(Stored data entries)
__________

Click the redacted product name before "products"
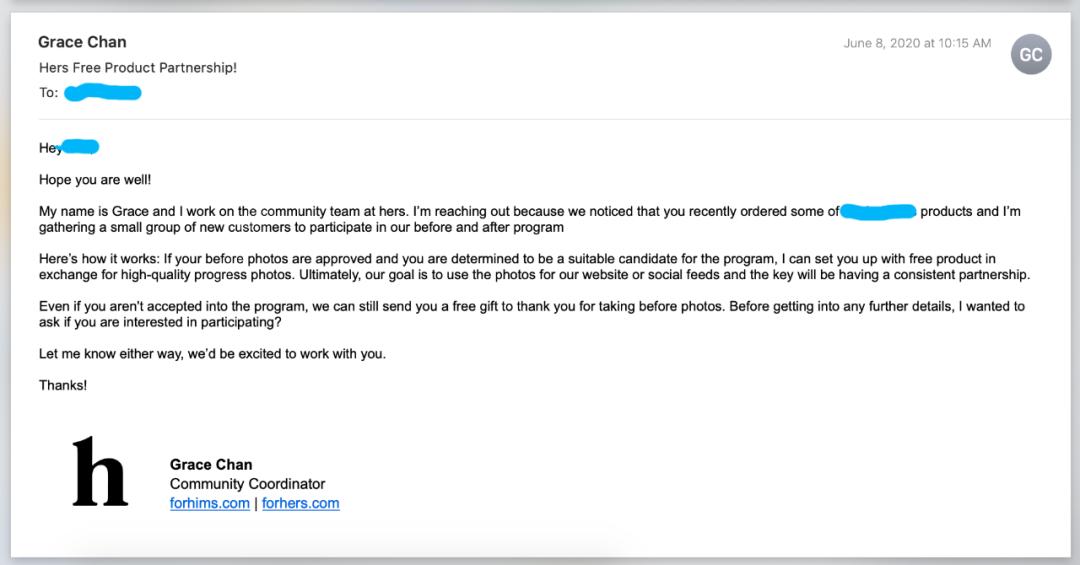The image size is (1080, 565). 878,211
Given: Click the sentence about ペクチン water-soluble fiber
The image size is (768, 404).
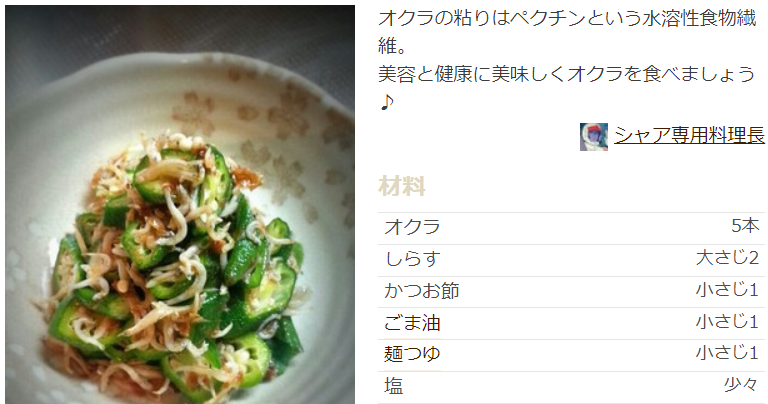Looking at the screenshot, I should pos(567,32).
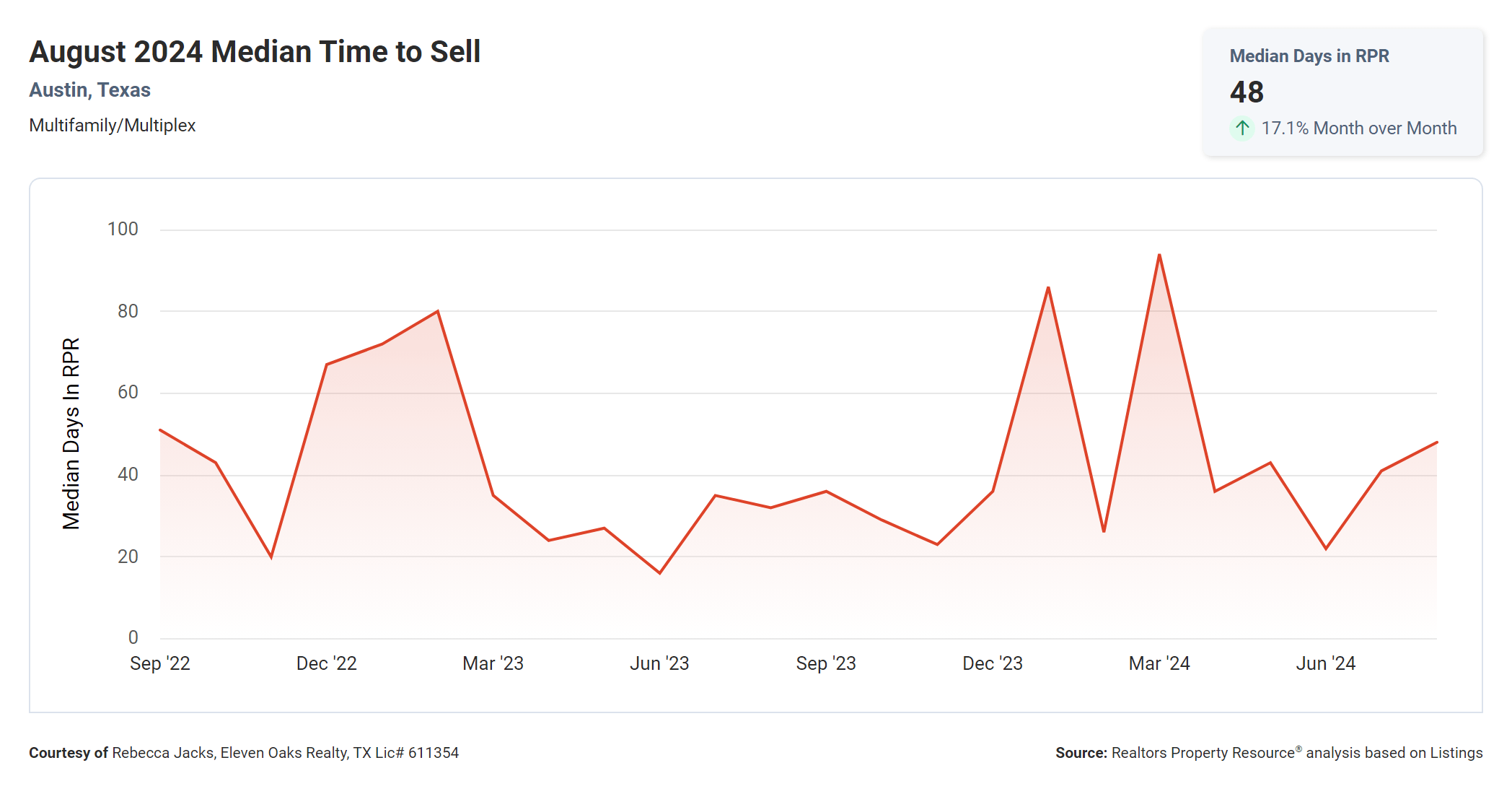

__________

HOW TO COMPLETE THIS TASK ::
Retype all entries exactly as they appear, dropping the images.

WRITTEN SOLUTION ::
Click the redacted product name before "products"
The image size is (1080, 565). 878,211
Given: Click the sentence about ペクチン water-soluble fiber
The image size is (768, 404).
Looking at the screenshot, I should pos(567,32).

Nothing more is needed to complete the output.